The NCAA Division I requires a student-athlete to have a minimum of a 2.0 high school GPA and a sum ACT score of 86, averaging to a 21.5 on the 36-point scale, to be eligible, according to the organization’s website.

Though these marks are uniform across all D-I schools, individual university requirements are often much higher. For example, Michigan’s most recent freshman class averaged an ACT score between 28 and 32, according to the university’s website.

Thigpen admitted Auburn’s willingness to “hold a kid’s hand,” but said the school would not do so for an entire team of athletes.

OSU running backs coach Dick Tressel, differing from his fellow OSU assistant, Siciliano, indicated that the school’s higher academic standards help focus the staff’s recruiting.

“Early on in the process, there are so many prospects that we have directed away from (at-risk recruits) a little bit,” Tressel said. “Hey, we’ve got these higher standards so we just have some early decisions to make.”

Though the role of academics might be disputed, the idea that SEC schools gain an advantage from their location faces little opposition.

The seven states that house SEC schools produced 87 top 250 recruits in this year’s class compared to just 38 from the seven states representing the Big Ten.

As recruits are added to the list, the disparity becomes further magnified.

“It’s just where they are located,” Every said. “Approximately 2,500 high school players a year sign D-I; 500 of them are coming from two states (Florida and Georgia) from the Southeast.”

SEC coaches have taken notice.

“For us,” Thigpen said, “the pool is bigger of skilled athletes.”

Location aside, academics do seem to play a factor. The top-five-ranked schools in the SEC and Big Ten (Vanderbilt, Northwestern, Michigan, Wisconsin and Penn State), as ranked by U.S. News & World Report, secured only 12 top 250 recruits. The top two schools, Vanderbilt and Northwestern, did not manage one.

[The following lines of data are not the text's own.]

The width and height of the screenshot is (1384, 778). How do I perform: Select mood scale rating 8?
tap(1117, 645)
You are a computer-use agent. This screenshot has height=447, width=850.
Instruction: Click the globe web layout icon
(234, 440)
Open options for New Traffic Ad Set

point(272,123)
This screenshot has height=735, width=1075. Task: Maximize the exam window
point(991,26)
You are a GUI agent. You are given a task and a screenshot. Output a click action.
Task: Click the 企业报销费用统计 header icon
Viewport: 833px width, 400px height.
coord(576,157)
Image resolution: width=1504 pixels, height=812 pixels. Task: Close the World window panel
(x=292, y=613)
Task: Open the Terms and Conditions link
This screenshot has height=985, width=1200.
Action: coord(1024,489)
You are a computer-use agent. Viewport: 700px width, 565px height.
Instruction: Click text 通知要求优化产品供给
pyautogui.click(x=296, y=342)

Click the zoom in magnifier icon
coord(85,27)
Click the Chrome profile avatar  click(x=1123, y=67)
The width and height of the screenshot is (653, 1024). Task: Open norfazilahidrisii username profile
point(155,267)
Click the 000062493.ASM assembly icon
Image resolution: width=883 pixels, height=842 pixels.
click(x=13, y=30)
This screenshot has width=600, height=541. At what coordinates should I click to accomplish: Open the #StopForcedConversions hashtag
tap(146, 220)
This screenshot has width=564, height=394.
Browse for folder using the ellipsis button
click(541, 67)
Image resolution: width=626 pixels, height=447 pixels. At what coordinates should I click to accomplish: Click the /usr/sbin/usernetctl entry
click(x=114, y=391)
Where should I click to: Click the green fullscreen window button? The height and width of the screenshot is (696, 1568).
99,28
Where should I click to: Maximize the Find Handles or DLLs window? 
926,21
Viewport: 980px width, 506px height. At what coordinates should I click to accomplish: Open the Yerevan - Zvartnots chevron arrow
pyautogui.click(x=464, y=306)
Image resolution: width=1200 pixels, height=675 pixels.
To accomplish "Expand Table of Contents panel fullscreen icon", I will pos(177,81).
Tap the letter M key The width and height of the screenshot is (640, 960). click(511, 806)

Though it might not be the biggest point of emphasis, the willingness and ability of the schools in the SEC to recruit student-athletes with lower academic results might help them on the field.

“The standards are almost exactly the same for everyone,” Kennedy said. “The leniency of the schools to sign those players and wait for them to see if they will get in is a little more lenient in the south.”